Gümüldür'e dedesiyle birlikte arabayla gitmiştik. Dönüşte uçakla döneriz diye kendi arabamızı Ankara'da bırakmıştık. İzmir'den tam uçağa bindiğimizde korktuğum başıma geldi. Ben olasılıkları düşünerek cam kenarına otumuştum. Yanımıza bir de battaniye almıştık. Huysuzlanınca battaniyeyle kapatıp emzirecektim. Uçak tam olarak kalkıncaya kadar bebek kemeri ile bana bağlı olası gerekiyordu ve o süre boyunca emzirmem mümkün değildi. Ama Nilsu sabredemedi. Daha uçak hareket bile etmeden çığlık çığlığa ağlamaya başladı. Bir türlü sakinleştiremedim. Herkes bize bakıyordu. Ne olur ne olmaz diyerek yanımda bir emzik bulunduruyordum. Zar zor çantadan çıkardım. Tabii her zamanki gibi itti. Israrla ağzında tuttum. Ben ısrar ettikçe o daha çok ağladı. Sonra yine garip şekilde cok cok çekmeye başladı. Tüm yolculuk boyunca ve hava alanından eve gelinceye kadar inanılmaz bir keyifle emdi. Gece memesiyle uyudu. Bu kez 3 gün devam etti. 3 günün sonunda bir kez daha öğürerek itmeye başladı. Bir ay sonra yeniden hayal kırıklığı yaşamıştım işte...

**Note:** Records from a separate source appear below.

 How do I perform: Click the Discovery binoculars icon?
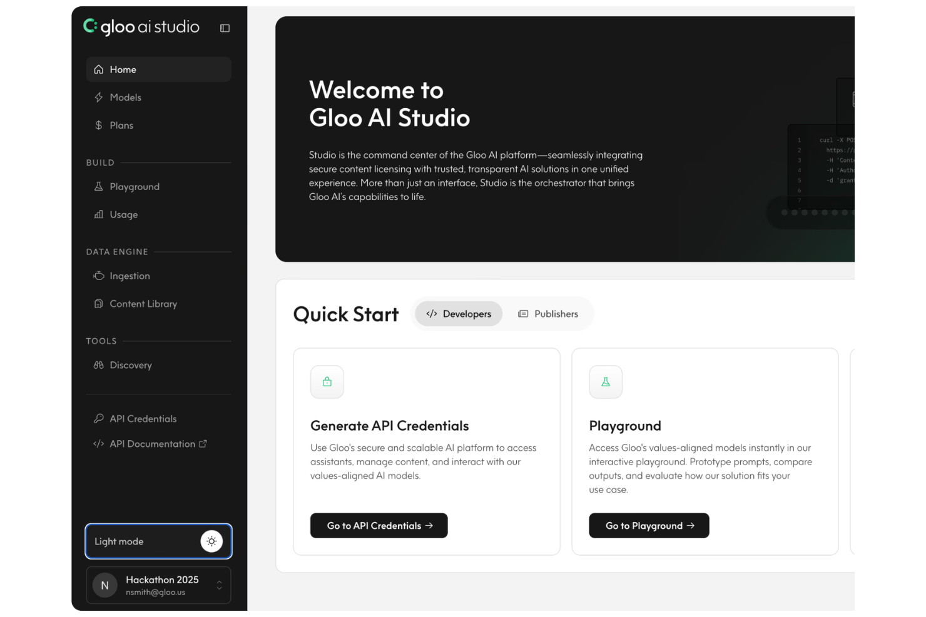click(x=99, y=365)
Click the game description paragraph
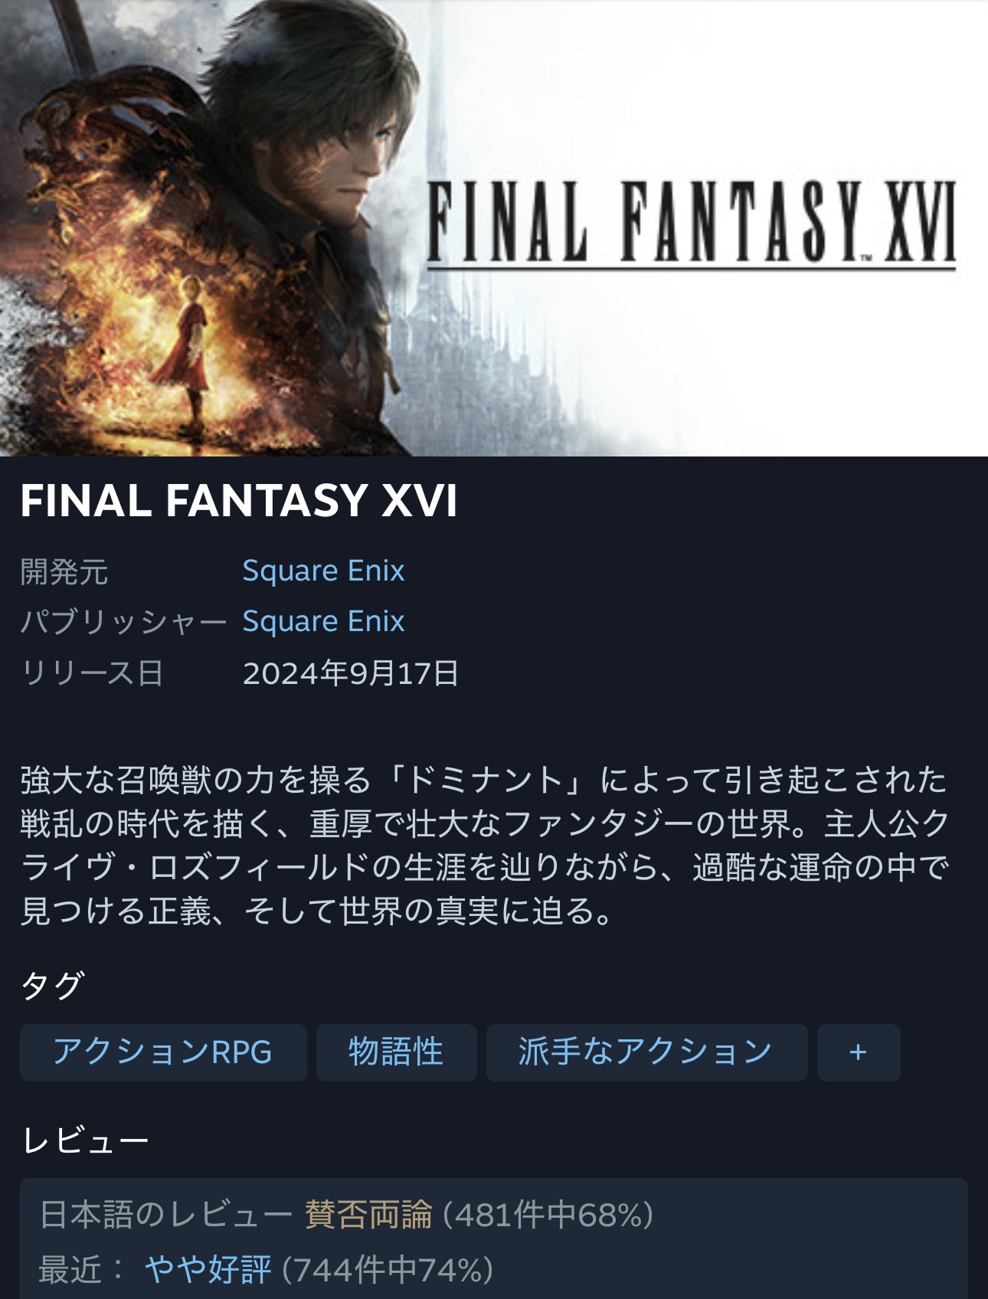Image resolution: width=988 pixels, height=1299 pixels. tap(485, 845)
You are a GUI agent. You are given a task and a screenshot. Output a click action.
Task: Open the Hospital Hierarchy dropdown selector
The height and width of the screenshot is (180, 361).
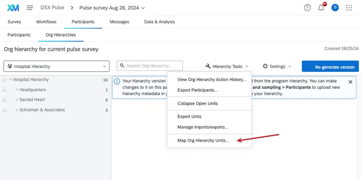[56, 66]
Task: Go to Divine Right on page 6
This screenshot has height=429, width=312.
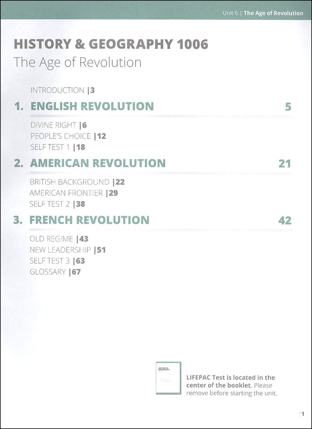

Nilsu bu! İkizler burcunun özelliği mi, yoksa benim kızıma has bir davranış mı bilinmez. Ama bildiğim bir şey var Nilsu her zaman şaşırtabilir... Yine de elimde emziğiyle çekilmiş bir kaç resim kaldı.
2 yorum:
merhaba,
bi blogtan diğerine bakınırken gördüm sizi de. bu emzik olayı çok ilginç. ben hiç istemeyerek verdim kızıma emziği. bırakamamasından çok korkuorum çünkü. bi de alışınca gece uykusunda düşürdüğünde basıoyo çığlığı. artık gözüm kapalı, uzanıorum beşiğe, emziği alır almaz susuyor. biz de buralardayız, bekleriz :)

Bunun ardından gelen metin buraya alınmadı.